■ TASK DIRECTIONS:
Reproduce the entire text about the Chauvin verdict word for word.

■ TEXT SECTION:
A jury on April 20 determined that Chauvin was guilty on three charges of unintentional second-degree murder, third-degree murder, and second-degree manslaughter. Chauvin’s trial began on March 8.
On May 25, 2020, Chauvin restrained Floyd, a 46 year-old Black man, during an arrest for using a counterfeit $20 bill.
Video footage from bystanders showed Chauvin kneeling on Floyd’s neck for nearly nine minutes as Floyd audibly gasped, moaned, and complained he could not breathe. Towards the end of the video, Floyd appeared unconscious. After an ambulance arrived and transported Floyd to a nearby hospital, he was pronounced dead.
Chauvin was arrested on May 29 and charged with third-degree murder and manslaughter. Prosecutors later upgraded the charges to second-degree unintentional murder. The four officers who were involved in the attempted arrest, including Chauvin, were fired by the Minneapolis Police Department.
After Floyd’s death, widespread protests, rallies, and riots ensued throughout the country and the world highlighting police brutality and racism.
In his statement, Hebda offered his hope that the “many reminders of the Lord’s loving closeness even in challenging times [may] inspire us to treat each other with unfailing respect, to work non-violently for the common good and to be instruments of reconciliation.”
The U.S. Conference of Catholic Bishops also responded to the verdict.
Bishop Shelton Fabre of Houma-Thibodaux, chairman of the bishops’ Ad Hoc Committee Against Racism, and Archbishop Paul Coakley of Oklahoma City, chairman of the Committee on Domestic Justice and Human Development, released an April 20 statement noting that God is the source of both justice and mercy.

■ DATA PROVIDED:
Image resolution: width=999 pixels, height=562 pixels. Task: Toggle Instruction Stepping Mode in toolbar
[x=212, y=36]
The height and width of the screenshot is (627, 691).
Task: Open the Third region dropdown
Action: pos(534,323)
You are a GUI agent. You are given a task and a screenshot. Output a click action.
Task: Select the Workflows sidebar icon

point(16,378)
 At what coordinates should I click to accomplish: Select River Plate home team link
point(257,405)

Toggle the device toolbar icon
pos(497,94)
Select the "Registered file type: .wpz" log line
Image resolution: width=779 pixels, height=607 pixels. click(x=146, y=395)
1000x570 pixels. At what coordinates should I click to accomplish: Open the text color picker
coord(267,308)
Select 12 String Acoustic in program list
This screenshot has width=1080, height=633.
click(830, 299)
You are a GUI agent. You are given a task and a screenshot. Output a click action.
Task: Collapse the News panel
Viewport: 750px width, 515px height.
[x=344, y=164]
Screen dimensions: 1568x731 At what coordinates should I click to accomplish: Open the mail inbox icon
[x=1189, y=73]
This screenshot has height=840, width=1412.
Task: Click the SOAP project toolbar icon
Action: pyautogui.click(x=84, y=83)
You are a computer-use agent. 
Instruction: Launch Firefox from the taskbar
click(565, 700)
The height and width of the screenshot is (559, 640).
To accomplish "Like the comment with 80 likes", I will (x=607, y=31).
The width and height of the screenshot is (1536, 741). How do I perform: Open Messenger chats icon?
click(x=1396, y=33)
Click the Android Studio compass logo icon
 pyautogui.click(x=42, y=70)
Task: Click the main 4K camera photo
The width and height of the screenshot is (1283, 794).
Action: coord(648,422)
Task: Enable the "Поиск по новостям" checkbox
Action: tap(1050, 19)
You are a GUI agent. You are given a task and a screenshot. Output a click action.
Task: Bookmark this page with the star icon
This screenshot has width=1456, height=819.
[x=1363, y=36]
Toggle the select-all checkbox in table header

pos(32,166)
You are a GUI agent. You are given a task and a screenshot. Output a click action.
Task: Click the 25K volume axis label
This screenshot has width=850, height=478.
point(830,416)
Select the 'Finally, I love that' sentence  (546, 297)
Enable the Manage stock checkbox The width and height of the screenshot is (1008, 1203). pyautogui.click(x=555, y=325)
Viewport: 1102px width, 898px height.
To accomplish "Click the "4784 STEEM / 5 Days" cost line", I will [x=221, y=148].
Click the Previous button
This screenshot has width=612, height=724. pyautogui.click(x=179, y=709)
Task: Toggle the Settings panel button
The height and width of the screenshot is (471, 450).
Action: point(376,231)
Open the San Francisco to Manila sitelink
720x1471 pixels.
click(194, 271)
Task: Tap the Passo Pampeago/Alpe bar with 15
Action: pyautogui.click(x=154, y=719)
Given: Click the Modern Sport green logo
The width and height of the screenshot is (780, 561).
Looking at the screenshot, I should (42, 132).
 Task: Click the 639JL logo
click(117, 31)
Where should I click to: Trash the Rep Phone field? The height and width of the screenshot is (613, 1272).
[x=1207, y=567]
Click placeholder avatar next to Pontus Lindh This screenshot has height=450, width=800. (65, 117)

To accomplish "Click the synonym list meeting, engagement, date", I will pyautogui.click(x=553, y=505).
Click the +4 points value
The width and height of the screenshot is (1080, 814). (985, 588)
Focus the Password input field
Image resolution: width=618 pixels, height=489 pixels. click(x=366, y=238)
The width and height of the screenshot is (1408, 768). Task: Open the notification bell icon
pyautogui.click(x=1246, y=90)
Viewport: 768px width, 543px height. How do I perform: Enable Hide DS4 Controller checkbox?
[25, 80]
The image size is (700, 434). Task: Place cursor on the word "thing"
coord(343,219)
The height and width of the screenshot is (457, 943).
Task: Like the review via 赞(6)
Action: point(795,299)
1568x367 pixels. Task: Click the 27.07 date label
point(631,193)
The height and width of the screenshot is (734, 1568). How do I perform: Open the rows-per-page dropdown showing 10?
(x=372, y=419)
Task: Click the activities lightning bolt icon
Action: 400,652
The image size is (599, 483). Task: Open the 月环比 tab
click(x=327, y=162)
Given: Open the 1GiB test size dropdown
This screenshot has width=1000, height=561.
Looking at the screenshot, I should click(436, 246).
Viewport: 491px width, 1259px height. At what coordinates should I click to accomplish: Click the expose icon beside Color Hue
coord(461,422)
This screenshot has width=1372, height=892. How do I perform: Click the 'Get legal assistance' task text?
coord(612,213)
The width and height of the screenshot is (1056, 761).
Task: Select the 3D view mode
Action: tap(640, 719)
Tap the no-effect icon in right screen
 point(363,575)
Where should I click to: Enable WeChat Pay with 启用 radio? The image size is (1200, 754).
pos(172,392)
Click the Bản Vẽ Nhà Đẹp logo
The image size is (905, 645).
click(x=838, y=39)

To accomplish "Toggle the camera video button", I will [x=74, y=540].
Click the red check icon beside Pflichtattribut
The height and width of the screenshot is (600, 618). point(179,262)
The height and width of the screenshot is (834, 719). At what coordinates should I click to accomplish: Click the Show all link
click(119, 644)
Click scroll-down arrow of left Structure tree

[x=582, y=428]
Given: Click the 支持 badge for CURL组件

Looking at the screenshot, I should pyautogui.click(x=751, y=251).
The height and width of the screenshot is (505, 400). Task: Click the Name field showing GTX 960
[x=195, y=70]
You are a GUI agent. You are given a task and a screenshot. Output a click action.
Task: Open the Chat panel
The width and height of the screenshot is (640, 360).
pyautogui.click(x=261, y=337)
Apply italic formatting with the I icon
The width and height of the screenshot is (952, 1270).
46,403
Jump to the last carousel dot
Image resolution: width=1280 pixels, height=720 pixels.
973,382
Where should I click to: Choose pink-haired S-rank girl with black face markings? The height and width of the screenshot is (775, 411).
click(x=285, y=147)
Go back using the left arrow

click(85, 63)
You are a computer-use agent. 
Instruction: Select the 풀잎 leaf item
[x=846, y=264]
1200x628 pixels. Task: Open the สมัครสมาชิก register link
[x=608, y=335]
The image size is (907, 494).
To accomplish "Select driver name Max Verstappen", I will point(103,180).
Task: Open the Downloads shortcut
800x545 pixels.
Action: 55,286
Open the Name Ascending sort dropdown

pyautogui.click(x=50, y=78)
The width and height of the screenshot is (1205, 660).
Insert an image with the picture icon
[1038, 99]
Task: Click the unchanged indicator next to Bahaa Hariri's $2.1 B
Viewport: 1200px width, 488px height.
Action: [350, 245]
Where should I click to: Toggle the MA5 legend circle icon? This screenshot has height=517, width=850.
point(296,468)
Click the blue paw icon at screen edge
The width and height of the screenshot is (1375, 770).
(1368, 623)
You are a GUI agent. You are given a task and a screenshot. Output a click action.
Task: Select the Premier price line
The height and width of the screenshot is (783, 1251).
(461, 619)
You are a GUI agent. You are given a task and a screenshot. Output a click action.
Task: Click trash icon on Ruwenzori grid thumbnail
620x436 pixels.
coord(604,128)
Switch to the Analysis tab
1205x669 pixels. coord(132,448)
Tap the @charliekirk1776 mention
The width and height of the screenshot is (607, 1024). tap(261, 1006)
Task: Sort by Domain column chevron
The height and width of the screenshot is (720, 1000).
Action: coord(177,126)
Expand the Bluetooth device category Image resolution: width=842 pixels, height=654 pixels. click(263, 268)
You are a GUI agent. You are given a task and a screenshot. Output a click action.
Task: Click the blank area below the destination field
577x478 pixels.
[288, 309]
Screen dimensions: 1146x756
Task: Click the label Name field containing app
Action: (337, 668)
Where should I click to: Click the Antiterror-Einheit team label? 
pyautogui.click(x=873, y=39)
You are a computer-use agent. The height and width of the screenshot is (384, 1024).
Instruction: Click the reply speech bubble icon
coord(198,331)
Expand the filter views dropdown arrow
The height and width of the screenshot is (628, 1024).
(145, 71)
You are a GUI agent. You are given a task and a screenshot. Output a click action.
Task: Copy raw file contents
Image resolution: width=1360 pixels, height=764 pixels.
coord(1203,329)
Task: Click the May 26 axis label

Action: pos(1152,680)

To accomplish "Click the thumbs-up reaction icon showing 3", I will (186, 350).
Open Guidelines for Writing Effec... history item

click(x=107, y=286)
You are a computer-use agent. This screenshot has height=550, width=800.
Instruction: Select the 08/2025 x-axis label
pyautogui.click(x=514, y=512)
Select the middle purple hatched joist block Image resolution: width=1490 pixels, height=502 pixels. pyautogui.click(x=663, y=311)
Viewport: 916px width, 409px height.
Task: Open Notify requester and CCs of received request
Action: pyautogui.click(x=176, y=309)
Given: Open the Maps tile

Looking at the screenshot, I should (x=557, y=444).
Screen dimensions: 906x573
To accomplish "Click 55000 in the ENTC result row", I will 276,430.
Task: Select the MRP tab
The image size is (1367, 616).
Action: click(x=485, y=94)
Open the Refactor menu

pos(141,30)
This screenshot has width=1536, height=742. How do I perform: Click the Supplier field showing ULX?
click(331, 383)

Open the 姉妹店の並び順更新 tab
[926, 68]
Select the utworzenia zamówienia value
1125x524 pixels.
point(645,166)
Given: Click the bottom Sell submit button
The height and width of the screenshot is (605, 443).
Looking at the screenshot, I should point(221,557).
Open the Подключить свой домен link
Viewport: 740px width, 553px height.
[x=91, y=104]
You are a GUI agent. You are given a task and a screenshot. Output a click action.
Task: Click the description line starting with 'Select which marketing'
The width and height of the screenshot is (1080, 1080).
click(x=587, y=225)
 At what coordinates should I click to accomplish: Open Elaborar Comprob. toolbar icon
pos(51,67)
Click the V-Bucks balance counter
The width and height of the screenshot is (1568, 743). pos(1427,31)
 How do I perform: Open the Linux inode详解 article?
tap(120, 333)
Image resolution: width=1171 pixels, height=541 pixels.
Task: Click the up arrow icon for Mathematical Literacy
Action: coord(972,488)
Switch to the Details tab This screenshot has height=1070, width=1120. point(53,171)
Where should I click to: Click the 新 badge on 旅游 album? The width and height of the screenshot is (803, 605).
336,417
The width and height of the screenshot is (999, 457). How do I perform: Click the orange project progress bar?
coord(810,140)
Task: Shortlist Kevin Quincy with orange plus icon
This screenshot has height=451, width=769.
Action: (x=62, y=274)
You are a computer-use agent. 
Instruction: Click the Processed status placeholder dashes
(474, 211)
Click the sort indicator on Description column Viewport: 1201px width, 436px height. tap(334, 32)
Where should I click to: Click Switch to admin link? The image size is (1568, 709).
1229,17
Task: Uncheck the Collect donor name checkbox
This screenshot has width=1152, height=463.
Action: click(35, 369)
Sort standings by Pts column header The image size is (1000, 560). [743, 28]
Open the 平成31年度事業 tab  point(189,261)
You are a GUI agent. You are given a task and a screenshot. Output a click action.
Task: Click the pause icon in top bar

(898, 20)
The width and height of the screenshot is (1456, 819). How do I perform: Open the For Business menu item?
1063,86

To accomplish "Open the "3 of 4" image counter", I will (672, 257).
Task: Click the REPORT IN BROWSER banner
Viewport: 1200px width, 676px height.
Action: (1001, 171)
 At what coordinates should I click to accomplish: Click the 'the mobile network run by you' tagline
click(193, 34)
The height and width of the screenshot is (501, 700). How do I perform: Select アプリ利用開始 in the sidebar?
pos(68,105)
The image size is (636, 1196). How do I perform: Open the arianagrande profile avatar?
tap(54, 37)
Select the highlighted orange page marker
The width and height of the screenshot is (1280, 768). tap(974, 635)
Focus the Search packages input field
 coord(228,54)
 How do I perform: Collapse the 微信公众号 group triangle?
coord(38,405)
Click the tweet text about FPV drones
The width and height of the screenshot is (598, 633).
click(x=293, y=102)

■ EXERCISE SOLUTION:
A jury on April 20 determined that Chauvin was guilty on three charges of unintentional second-degree murder, third-degree murder, and second-degree manslaughter. Chauvin’s trial began on March 8.
On May 25, 2020, Chauvin restrained Floyd, a 46 year-old Black man, during an arrest for using a counterfeit $20 bill.
Video footage from bystanders showed Chauvin kneeling on Floyd’s neck for nearly nine minutes as Floyd audibly gasped, moaned, and complained he could not breathe. Towards the end of the video, Floyd appeared unconscious. After an ambulance arrived and transported Floyd to a nearby hospital, he was pronounced dead.
Chauvin was arrested on May 29 and charged with third-degree murder and manslaughter. Prosecutors later upgraded the charges to second-degree unintentional murder. The four officers who were involved in the attempted arrest, including Chauvin, were fired by the Minneapolis Police Department.
After Floyd’s death, widespread protests, rallies, and riots ensued throughout the country and the world highlighting police brutality and racism.
In his statement, Hebda offered his hope that the “many reminders of the Lord’s loving closeness even in challenging times [may] inspire us to treat each other with unfailing respect, to work non-violently for the common good and to be instruments of reconciliation.”
The U.S. Conference of Catholic Bishops also responded to the verdict.
Bishop Shelton Fabre of Houma-Thibodaux, chairman of the bishops’ Ad Hoc Committee Against Racism, and Archbishop Paul Coakley of Oklahoma City, chairman of the Committee on Domestic Justice and Human Development, released an April 20 statement noting that God is the source of both justice and mercy.